Book traversal links for Chapter 10 The Mind of Christ Exemplified in the Apostle Paul
Philippians 2:17-18
Yea, and if I be offered upon the sacrifice and service of your faith, I joy, and rejoice with you all. For the same cause also do ye joy, and rejoice with me. (vv. 17-18)
The apostolic writer now goes on to cite, though in an apparently casual way, three examples of men of like passions with their fellow believers who have exemplified in their ways the spirit of Christ. The first of these is himself and of his testimony we shall now speak. The other two are Timothy and Epaphroditus, whose lowly ways and devoted service will occupy us later.
Possibly no other mortal man ever drank into the spirit of Christ so deeply as the great apostle to the Gentiles. Once a proud, haughty Pharisee, glorying in his own righteousness, burning with indignant bigotry against any who pretended to a higher revelation than that given in Judaism, he had been transformed by a sight of the glorified Christ, when, religious persecutor as he was, he was hurrying to Damascus to apprehend any who confessed the name of Jesus. The sight of the once-crucified, but now enthroned Savior, at God’s right hand, was the means of a conversion so radical and so sudden, that probably no other since has been so intense.
From that moment it was the one desire of his soul, overmastering all else, the inmost yearning of his being, to manifest Christ in all his ways. Yet he was not an absolutely sinless man, nor without the infirmities common to the human race. But he was one who ever sought to judge himself in the light of the cross of Christ, with the power of Christ resting upon him. His whole philosophy of life is summed up in his fervent words to the Galatians, “But God forbid that I should glory, save in the cross of our Lord Jesus Christ, by whom the world is crucified unto me, and I unto the world” (Gal. 6:14).
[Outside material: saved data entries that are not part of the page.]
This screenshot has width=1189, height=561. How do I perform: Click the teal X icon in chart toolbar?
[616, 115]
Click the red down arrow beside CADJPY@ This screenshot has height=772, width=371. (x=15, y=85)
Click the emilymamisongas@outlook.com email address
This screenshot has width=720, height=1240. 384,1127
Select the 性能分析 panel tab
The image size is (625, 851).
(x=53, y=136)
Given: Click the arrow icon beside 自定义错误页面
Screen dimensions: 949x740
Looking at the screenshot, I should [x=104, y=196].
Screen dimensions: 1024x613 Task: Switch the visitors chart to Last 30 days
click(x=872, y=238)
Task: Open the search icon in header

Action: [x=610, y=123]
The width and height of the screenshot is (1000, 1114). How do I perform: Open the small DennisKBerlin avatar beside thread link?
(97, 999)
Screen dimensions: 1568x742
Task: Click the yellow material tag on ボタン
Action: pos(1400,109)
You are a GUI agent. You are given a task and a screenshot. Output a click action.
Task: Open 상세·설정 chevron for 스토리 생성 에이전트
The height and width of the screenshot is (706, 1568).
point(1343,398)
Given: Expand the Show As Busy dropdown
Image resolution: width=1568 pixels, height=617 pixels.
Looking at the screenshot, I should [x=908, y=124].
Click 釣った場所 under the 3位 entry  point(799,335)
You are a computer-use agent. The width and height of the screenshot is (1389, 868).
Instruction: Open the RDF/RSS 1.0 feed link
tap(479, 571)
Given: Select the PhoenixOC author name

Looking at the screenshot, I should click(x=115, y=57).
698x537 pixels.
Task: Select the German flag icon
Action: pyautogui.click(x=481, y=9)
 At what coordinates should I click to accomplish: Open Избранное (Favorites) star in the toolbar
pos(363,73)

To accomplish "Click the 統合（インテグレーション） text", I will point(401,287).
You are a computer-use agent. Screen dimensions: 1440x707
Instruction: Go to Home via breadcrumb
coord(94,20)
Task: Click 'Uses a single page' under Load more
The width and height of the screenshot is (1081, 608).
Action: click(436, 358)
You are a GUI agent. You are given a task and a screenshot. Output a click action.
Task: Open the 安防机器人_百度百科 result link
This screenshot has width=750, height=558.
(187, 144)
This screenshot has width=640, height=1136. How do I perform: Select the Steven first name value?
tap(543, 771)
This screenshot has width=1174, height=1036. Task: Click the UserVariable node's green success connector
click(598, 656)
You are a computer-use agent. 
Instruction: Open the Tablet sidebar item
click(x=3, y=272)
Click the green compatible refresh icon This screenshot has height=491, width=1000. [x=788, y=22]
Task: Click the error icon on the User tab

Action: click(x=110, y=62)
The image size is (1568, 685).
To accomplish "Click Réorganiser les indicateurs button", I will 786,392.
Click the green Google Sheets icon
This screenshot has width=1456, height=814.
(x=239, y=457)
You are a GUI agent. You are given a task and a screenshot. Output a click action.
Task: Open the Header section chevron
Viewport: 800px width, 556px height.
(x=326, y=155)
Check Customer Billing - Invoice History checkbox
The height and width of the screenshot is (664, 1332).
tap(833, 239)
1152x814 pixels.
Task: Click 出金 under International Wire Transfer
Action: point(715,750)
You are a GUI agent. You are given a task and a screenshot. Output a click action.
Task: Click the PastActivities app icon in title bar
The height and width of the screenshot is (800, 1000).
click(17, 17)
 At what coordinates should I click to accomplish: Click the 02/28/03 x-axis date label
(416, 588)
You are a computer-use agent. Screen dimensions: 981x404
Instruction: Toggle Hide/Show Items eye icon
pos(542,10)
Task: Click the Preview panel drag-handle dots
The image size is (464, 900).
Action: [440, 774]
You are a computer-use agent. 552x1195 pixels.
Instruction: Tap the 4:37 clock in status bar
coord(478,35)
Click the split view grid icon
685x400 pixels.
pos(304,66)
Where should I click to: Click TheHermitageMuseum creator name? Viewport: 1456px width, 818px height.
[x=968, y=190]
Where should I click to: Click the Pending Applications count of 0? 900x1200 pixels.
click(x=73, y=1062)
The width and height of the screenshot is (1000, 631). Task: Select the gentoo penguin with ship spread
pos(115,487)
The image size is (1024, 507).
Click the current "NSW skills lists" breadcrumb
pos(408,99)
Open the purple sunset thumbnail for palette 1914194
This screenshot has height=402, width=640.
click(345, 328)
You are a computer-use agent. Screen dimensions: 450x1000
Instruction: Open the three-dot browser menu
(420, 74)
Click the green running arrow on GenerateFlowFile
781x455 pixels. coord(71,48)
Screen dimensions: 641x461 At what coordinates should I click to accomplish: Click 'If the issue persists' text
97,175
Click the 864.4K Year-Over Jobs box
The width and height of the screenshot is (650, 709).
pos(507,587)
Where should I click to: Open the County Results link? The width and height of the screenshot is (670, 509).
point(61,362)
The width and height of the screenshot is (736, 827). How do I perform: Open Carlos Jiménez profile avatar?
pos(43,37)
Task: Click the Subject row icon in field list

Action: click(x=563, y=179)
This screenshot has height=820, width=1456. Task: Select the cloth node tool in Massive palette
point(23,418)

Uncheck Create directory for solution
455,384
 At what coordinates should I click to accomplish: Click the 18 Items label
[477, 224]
It was in this spirit that he could write to his beloved Philippians, “Yea, and if I be offered [literally “poured out”] upon the sacrifice and service of your faith, I joy, and rejoice with you all.” He had just told them that his joy in the day of Christ would be to find them approved, as having walked before God in this scene as unrebuked saints earnestly engaged in holding forth the Word of Life in a dark world: their abundant service and the reward meted out to them, he would look upon as reward to himself. He would thus feel that he had not run in vain, neither labored in vain. He was willing to count all his service as but an adjunct of theirs, to have their labors and devotedness looked upon as the completion of a work of which his was just the beginning.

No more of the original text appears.